Was augenfällig ist: Kann der FCA aus einer geordneten Defensive reagieren, ist das Gezeigte wesentlich strukturierter und effektiver, als wenn die Mannschaft selbst agieren, mit (selten sichtbaren) automatisierten Spielzügen und eingeübten Laufwegen eine massierte Deckung aushebeln muss. Da ist Herrlich, 49, bisher den Beweis zumeist schuldig geblieben, dass er den Spielern das entsprechende Werkzeug mit auf dem Weg geben kann. Noch fehlt die klare Handschrift des Trainers, ein festes Fundament, auf dem er seine Taktik aufbaut. Auch im Verhältnis zur Mannschaft scheint es Höhen und Tiefen zu geben. Natürlich kann ein Trainer nicht der Liebling eines jeden Spielers sein, aber ihm muss es gelingen, dass sich die Mannschaft auf und neben dem Feld als eine Einheit wahrnimmt und präsentiert. Das war in den letzten Wochen nicht immer der Fall.
● Das Management Seit acht Jahren ist Stefan Reuter, 54, Manager und dann Sport-Geschäftsführer beim FC Augsburg. Sein großer Verdienst ist es, dass er den FCA seitdem immer in der Bundesliga halten konnte. Höhepunkt: die EuropaLeague-Teilnahme in der Saison 15/16. Mit Markus Weinzierl bildete er ein eingespieltes Duo. Doch seit Weinzierl den FCA im Sommer 2016 verlassen hat, hatte er kein so glückliches Händchen mehr mit seiner Trainerwahl. Die Romanzen mit Dirk Schuster (fünf Monate), Manuel Baum (zwei Jahre, vier Monate) und Martin Schmidt (elf Monate) beendete der FCA vorzeitig.
Auch die Kaderzusammenstellung wirkt in dieser Saison nicht so richtig austariert und stimmig. Beobachter fragen sich: Für welchen Spielstil steht die Mannschaft? Für schnelles Umschaltspiel, für ein Spiel mit Ballbesitz? Wohl eher für Ersteres. Dann müssen Spieler mit den entsprechenden Qualitäten gefunden werden. Optimal wäre es, sie könnten beides. Natürlich sind diese Spieler für einen „kleinen“Verein wie den FCA schwer zu finden. Aber genau das macht ein gutes Management mit einer guten Scoutingabteilung aus.
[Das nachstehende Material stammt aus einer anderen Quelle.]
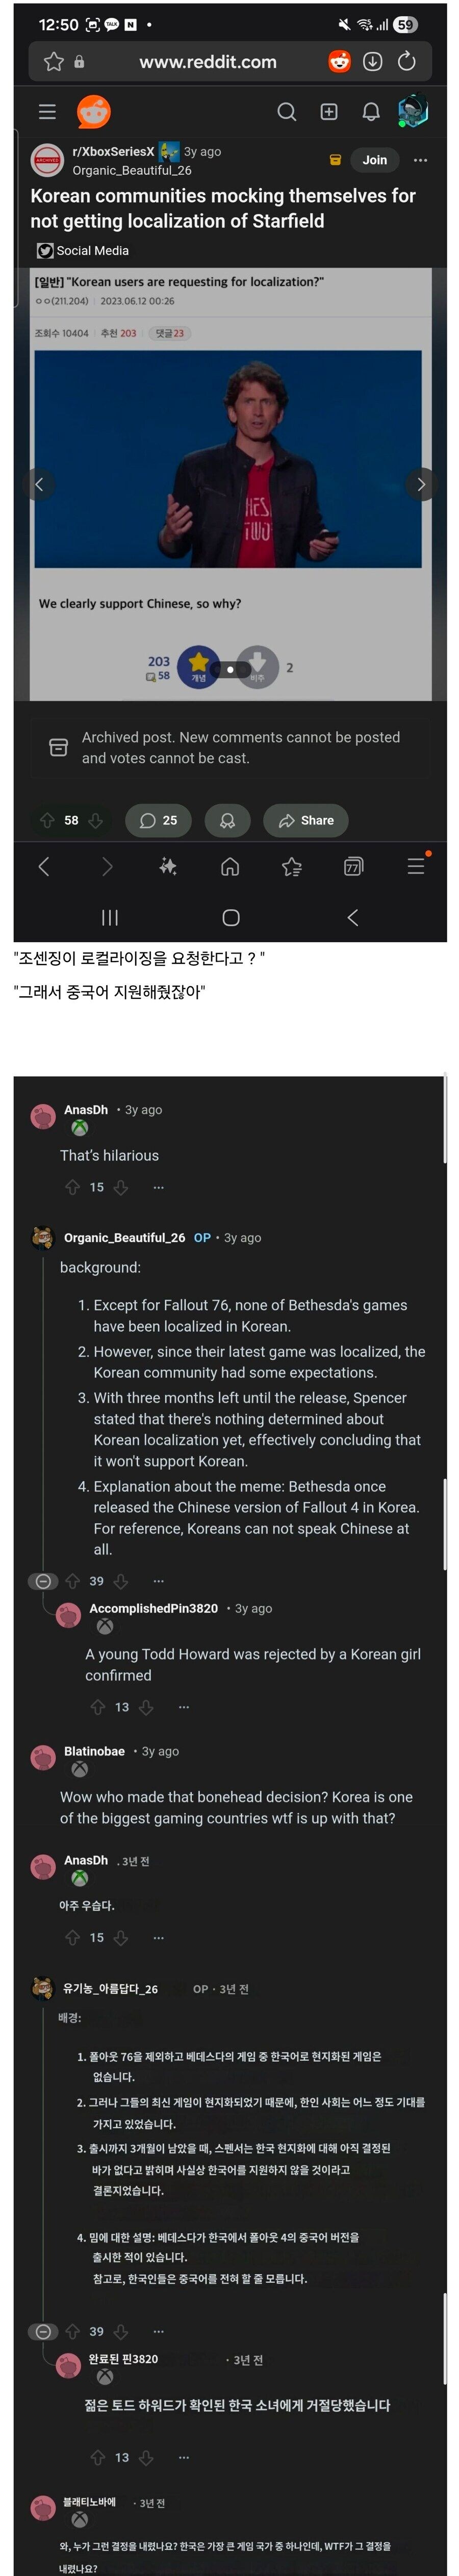Open the browser menu in bottom toolbar
The height and width of the screenshot is (2576, 459).
pyautogui.click(x=416, y=866)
Was auffällt: Derzeit fehlt der kreative Mittelfeld-Spieler, der mit Ideen und mutigen vertikalen Bällen die gegnerische Defensive überrascht. Und auf der Außenverteidigerposition spielt keiner konstant auf einem so hohen Niveau, wie es in der Bundesliga nötig ist.
● Die Neuzugänge Torhüter Rafal Gikiewicz und Rechtsaußen Daniel Caligiuri haben eingeschlagen. Auch die deftige Ablösesumme für Innenverteidiger Felix Uduokhai ist wohl eine gute Investition gewesen. Aber weder Robert Gumny, Tobias Strobl noch die Rückkehrer Mads Pedersen und Michael Gregoritsch konnten bisher, teilweise auch aus Verletzungsgründen, überzeugen.
● Gewinner Der Gewinner des letzten Abschnitts der Vorrunde ist Reece Oxford, 22. Nach der Weihnachtspause hat er sich als rechter Innenverteidiger festgespielt und straft derzeit seine Kritiker Lügen.
● Verlierer Der Verlierer der Vorrunde ist Rani Khedira. Je länger die Halbsaison dauerte, desto schlechter wurden seine Leistungen. Gegen Bayern musste er in der Halbzeit raus. Auch, aber nicht nur, weil er Gelb-Rot-gefährdet war. Sein Vertrag läuft am Saisonende aus. Man wolle sehen, ob sich die Ambitionen des Vereins und seine noch decken, hatte er vor ein paar Wochen gesagt. Derzeit sieht es nicht danach aus.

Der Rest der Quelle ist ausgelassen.